L'entrée en vigueur de la loi-cadre est prévue après que se soient tenues les élections territoriales de 1957. Le 31 mars, Tsiranana est réélu conseiller provincial sur la liste « Union et Progrès social » avec 79 991 voix sur 82 121 inscrits. Tête de liste, il est nommé président de l’Assemblée provinciale de Majunga et est reconduit dans ses fonctions de conseiller à l’Assemblée représentative de Madagascar le 10 avril 1957. Le 27 mai, cette Assemblée élit un Conseil du gouvernement placé sous l'autorité du Haut-commissaire André Soucadaux, mais dont la vice-présidence est offerte à Philibert Tsiranana.
Installé au pouvoir, il conforte peu à peu son autorité. Le 12 juin 1957 est créée une seconde section du PSD dans la province de Tuléar qui rallie 16 conseillers de l'assemblée provinciale, prenant ainsi la majorité à Tuléar. À l’Assemblée représentative, le PSD est représenté par 9 membres. Au sein du Conseil du gouvernement, Tsiranana parvient à nommer son bras droit, André Resampa, au portefeuille de l’Éducation. Bien qu'occupant le poste de vice-président du conseil, ses prérogatives restent assez limités, ce qu'il déplore. En avril 1958, lors du 3e congrès du PSD, il reproche à la loi-cadre, le caractère bicéphale qu’elle impose au Conseil ; pour lui, la présidence du gouvernement malgache ne doit pas être occupée par le haut-commissaire. L’accession du général de Gaulle au pouvoir en juin 1958 joue en sa faveur. Par une ordonnance du gouvernement national, l’ordre hiérarchique dans les territoires d’outre-mer est modifié au profit des élus locaux. Tsiranana devient ainsi le 22 août 1958, le président officiel du Conseil du gouvernement de Madagascar.

Le 29 avril 1959, l’Assemblée constituante adopte la constitution élaborée par le gouvernement.

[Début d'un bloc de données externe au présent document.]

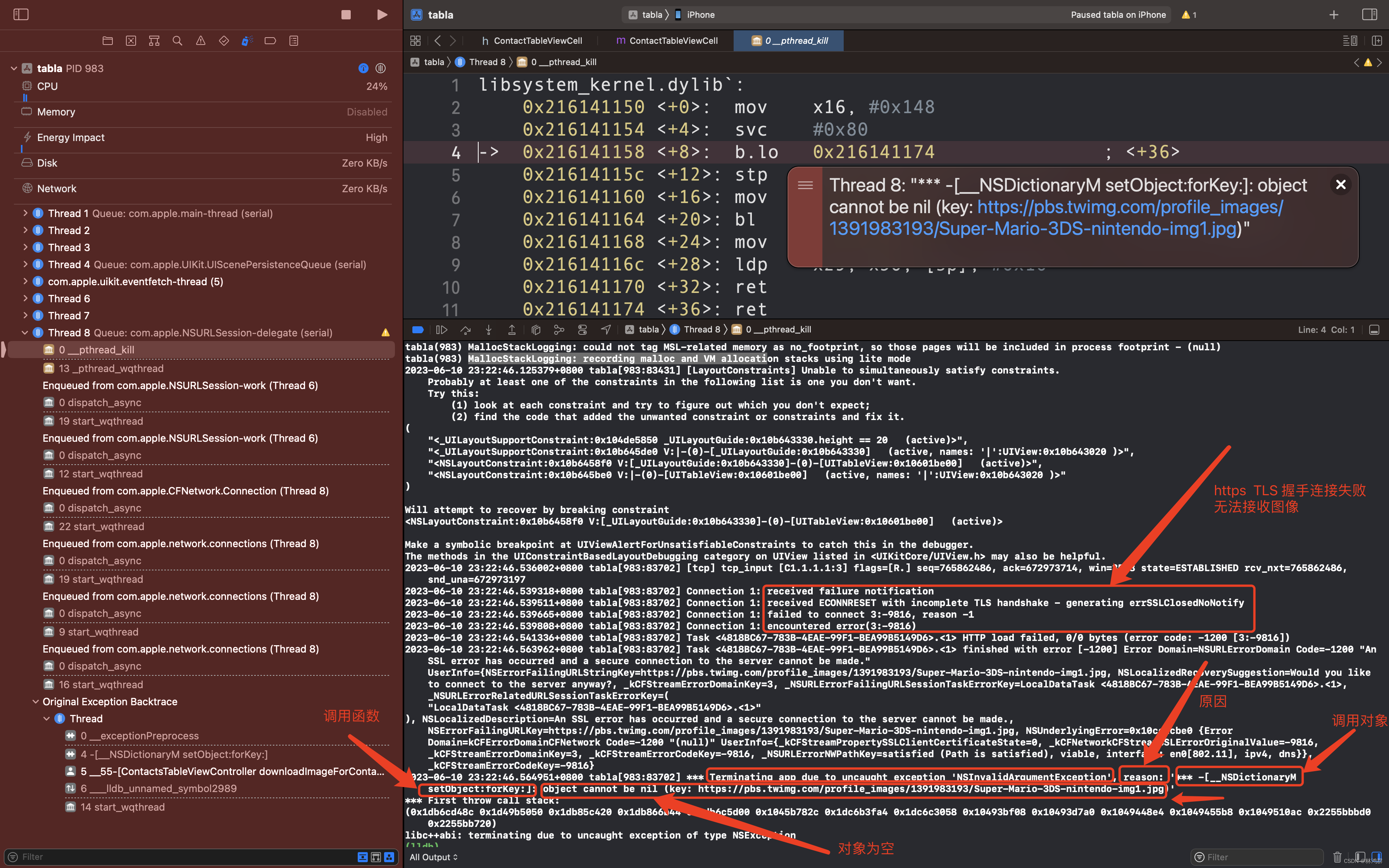Expand Thread 1 main-thread disclosure

tap(25, 214)
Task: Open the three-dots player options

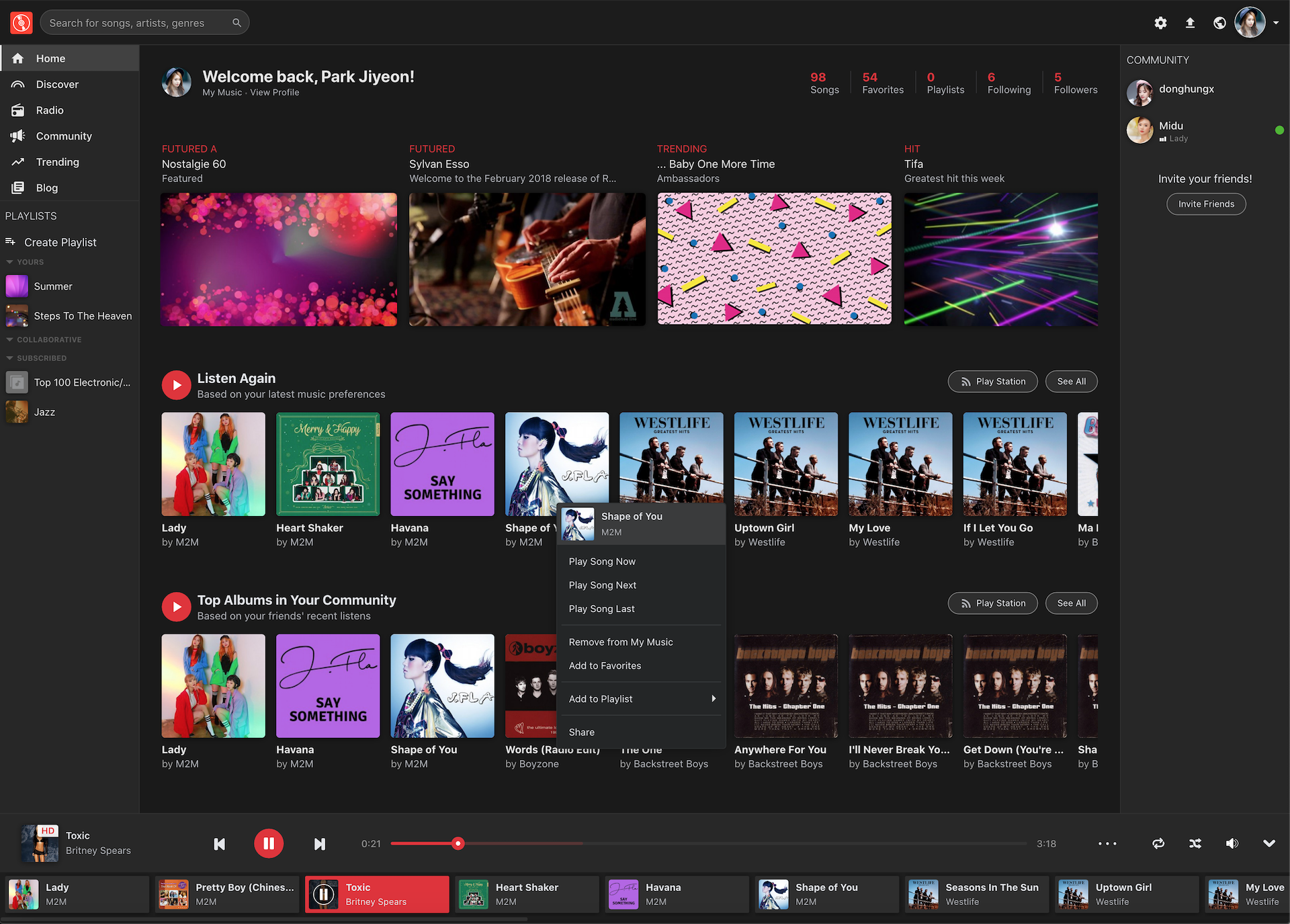Action: 1107,843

Elle s’inspire largement des institutions de la Ve République mais possède ses caractéristiques propres. Le chef de l’État est le chef du gouvernement, il détient tout le pouvoir exécutif ; le vice-président du gouvernement n’a qu’un rôle très effacé. Le parlement est, quant à lui, bicaméral, situation exceptionnelle à l’époque en Afrique francophone. De plus, les provinces, dotées de conseils provinciaux, jouissent d’une certaine autonomie. Au final, bien que d’inspiration parlementaire, le régime relève plutôt d’un présidentialisme modéré.
Le 1er mai, le parlement élit au sein d’un Collège comprenant également les conseillers provinciaux et des délégués des communes, le président de la République malgache. Quatre candidats sont alors en liste: Philibert Tsiranana, Basile Razafindrakoto, Prosper Rajoelson et Maurice Curmer. Finalement, sur les 114 suffrages exprimés par les congressistes, Tsiranana est unanimement élu premier président de la République malgache par 113 votes favorables, une seule abstention étant relevée.

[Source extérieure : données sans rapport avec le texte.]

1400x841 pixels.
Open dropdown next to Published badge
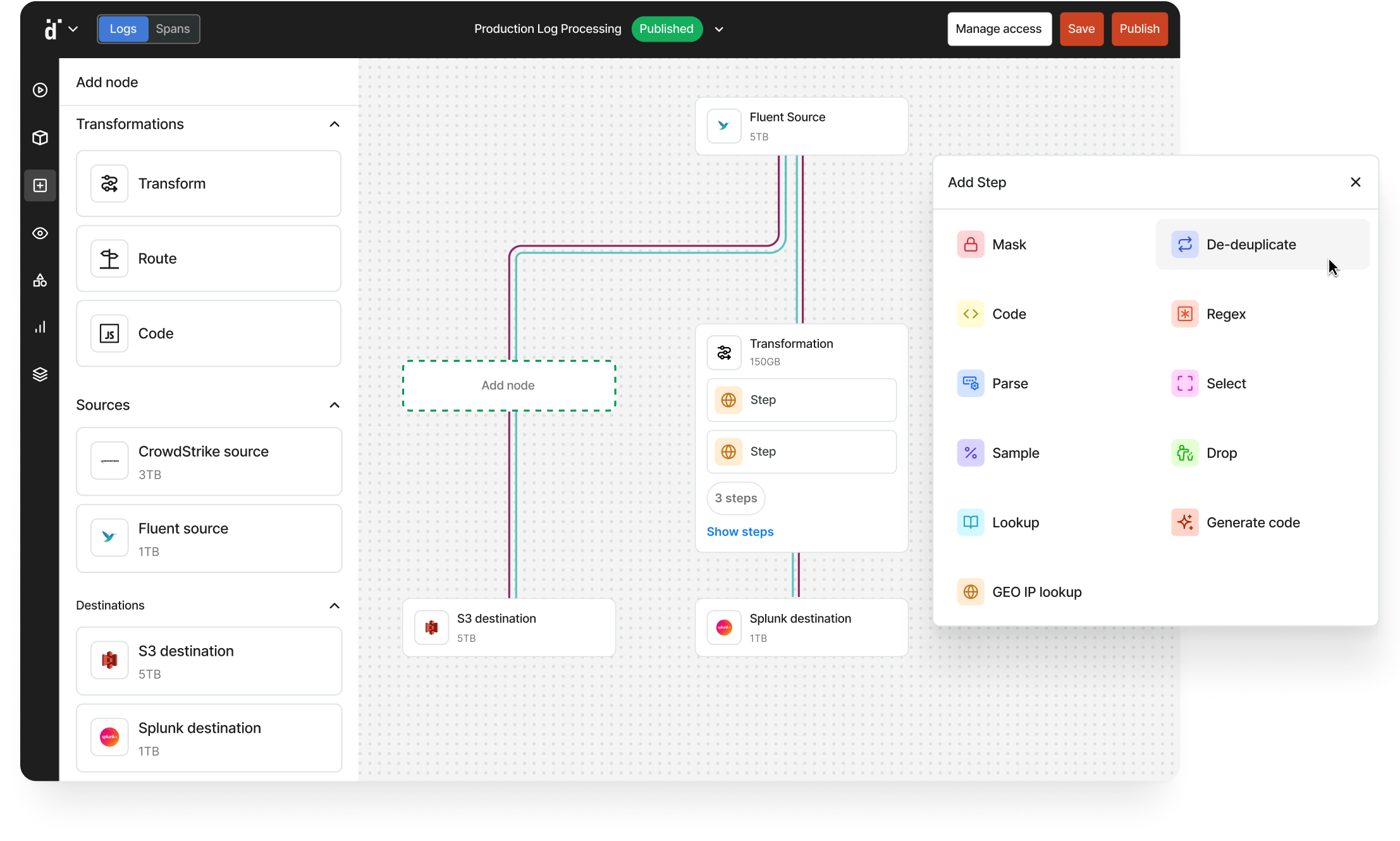pos(719,30)
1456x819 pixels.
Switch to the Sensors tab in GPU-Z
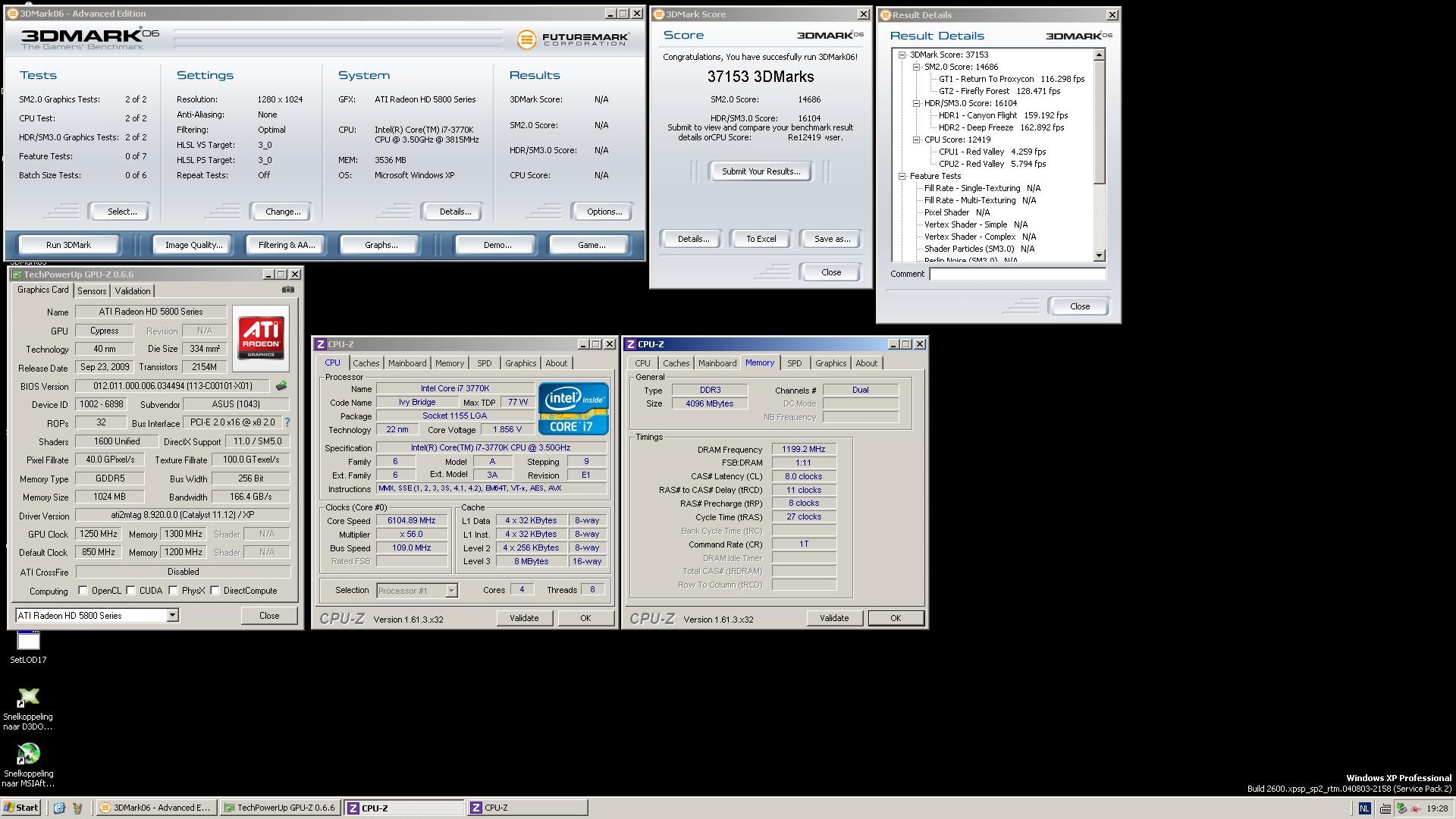[x=92, y=291]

Défilé en l'honneur de l'indépendance le 16 juin 1960.
Le 24 juillet 1959, le général de Gaulle nomme quatre responsables politiques africains, parmi lesquels Philibert Tsiranana, au poste de « ministres-conseillers » du gouvernement français pour les affaires intéressant la Communauté. Le président malgache, par ses nouvelles fonctions, en profite pour évoquer l’accès à la souveraineté nationale de Madagascar ; le Général accepte. En février 1960, une délégation malgache dirigée par André Resampa, se rend à Paris pour négocier le transfert des compétences. Tsiranana insiste pour que toutes les organisations malgaches soient représentées au sein de cette délégation, à l’exception de l’AKFM (qui le déplore). Le 2 avril 1960, les Accords franco-malgaches sont signés à l’Hôtel Matignon entre le Premier ministre français Michel Debré et le président Tsiranana46. Le 14 juin, le parlement malgache adopte à l’unanimité les Accords. Le 26 juin, Madagascar devient indépendante.